*** Opening RECORDS ***

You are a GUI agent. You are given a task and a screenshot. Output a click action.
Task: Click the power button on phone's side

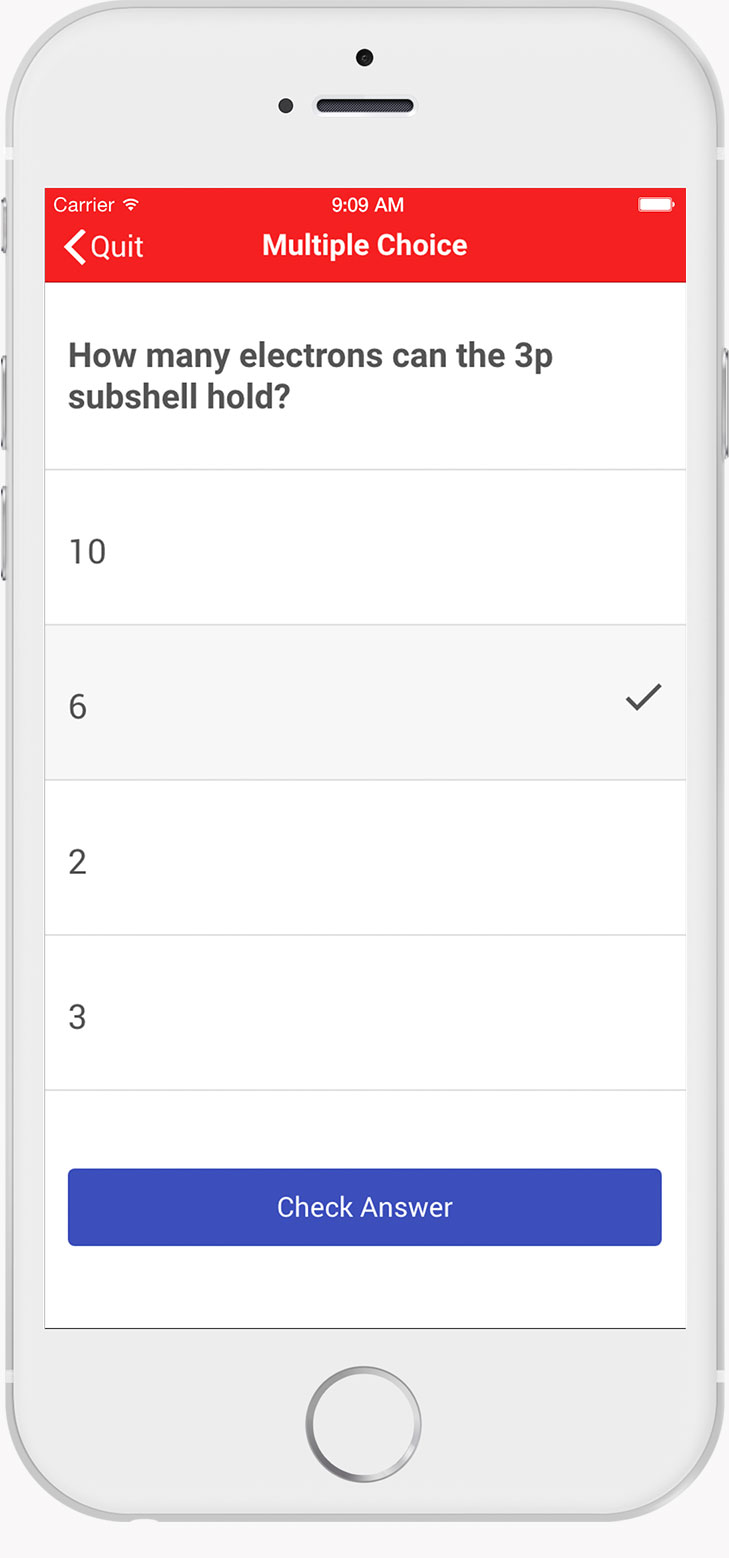point(725,405)
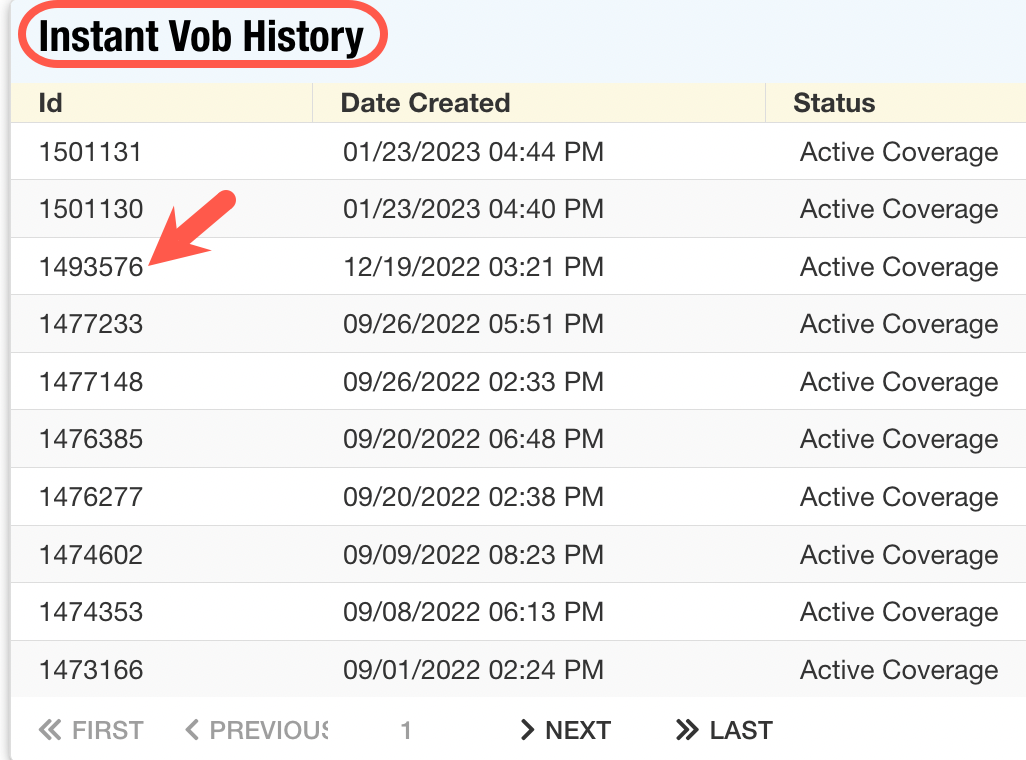
Task: Open VOB record 1477233
Action: click(91, 324)
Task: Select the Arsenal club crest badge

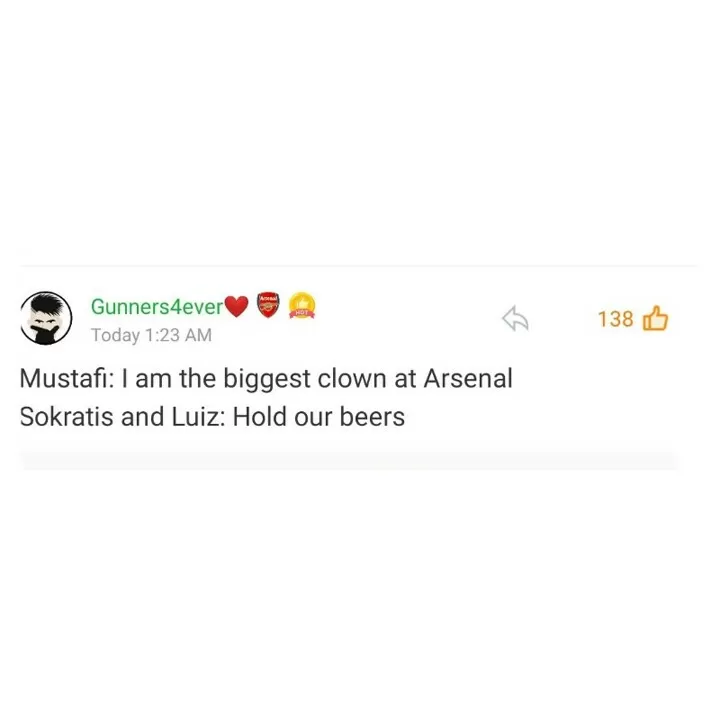Action: 268,304
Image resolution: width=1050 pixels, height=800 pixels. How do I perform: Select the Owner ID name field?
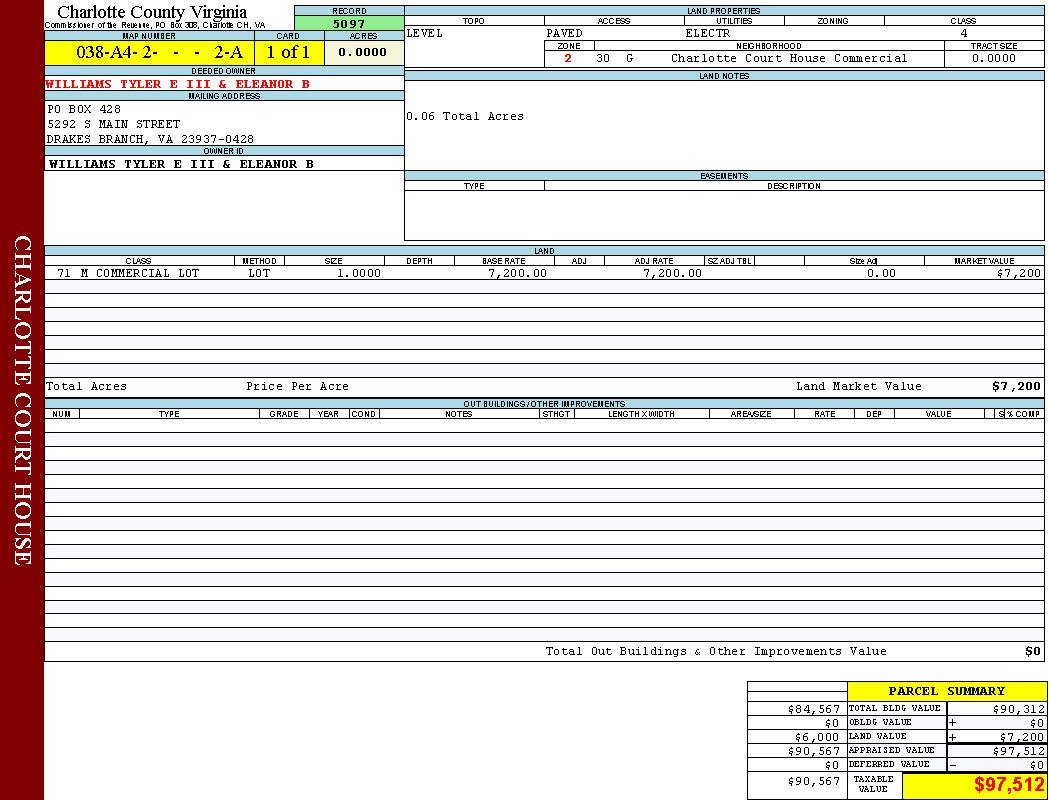[x=181, y=163]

*** Closing RECORDS ***

Exactly as they stand, write the lines from the one holding "Task: Select the Arsenal club crest badge" to the end of the material, both ends included. Do not copy the pictures.

Task: Select the Arsenal club crest badge

Action: 268,304
Image resolution: width=1050 pixels, height=800 pixels. How do I perform: Select the Owner ID name field?
[x=181, y=163]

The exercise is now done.